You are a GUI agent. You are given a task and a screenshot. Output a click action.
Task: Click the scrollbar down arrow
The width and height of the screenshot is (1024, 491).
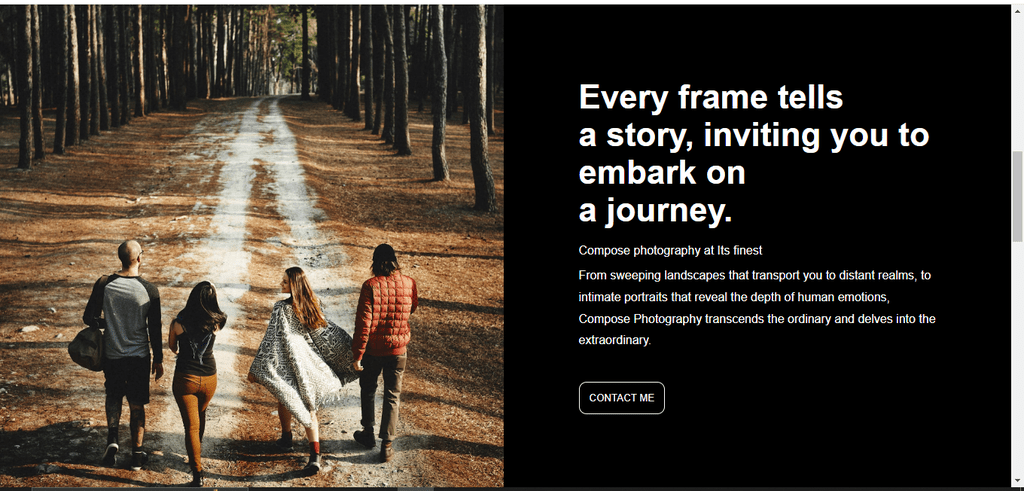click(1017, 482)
────────
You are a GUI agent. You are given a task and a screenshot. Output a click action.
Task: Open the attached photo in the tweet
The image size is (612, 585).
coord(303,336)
────────
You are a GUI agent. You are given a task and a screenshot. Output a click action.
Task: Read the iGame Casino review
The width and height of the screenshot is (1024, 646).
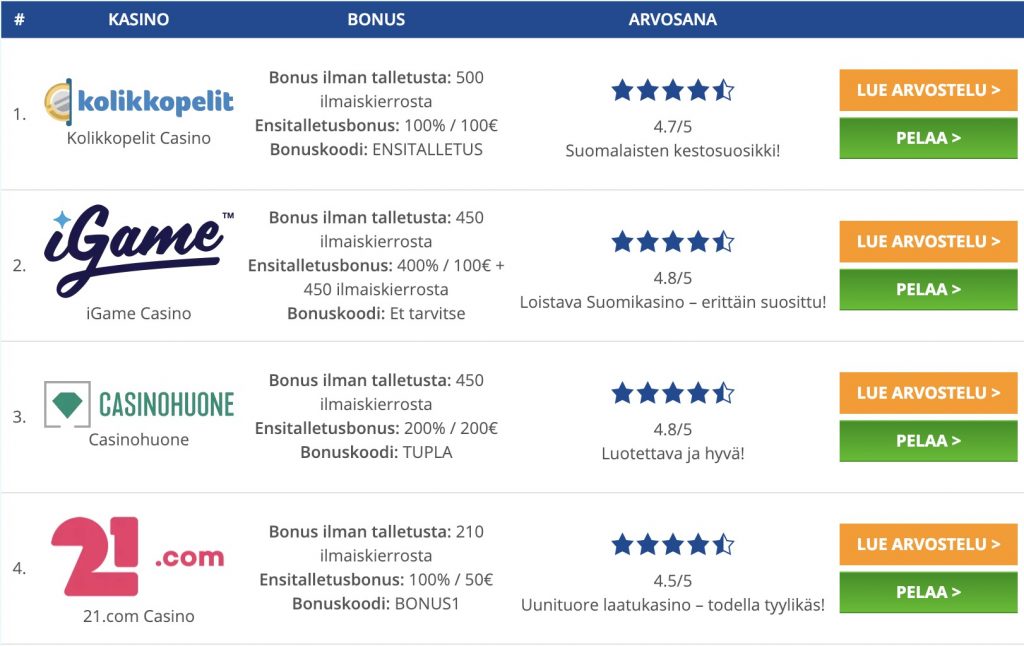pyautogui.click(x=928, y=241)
────────
Report every line in the rows above that contains the string "width", and copy each such line in full.

The width and height of the screenshot is (1024, 491).
The width and height of the screenshot is (1024, 646).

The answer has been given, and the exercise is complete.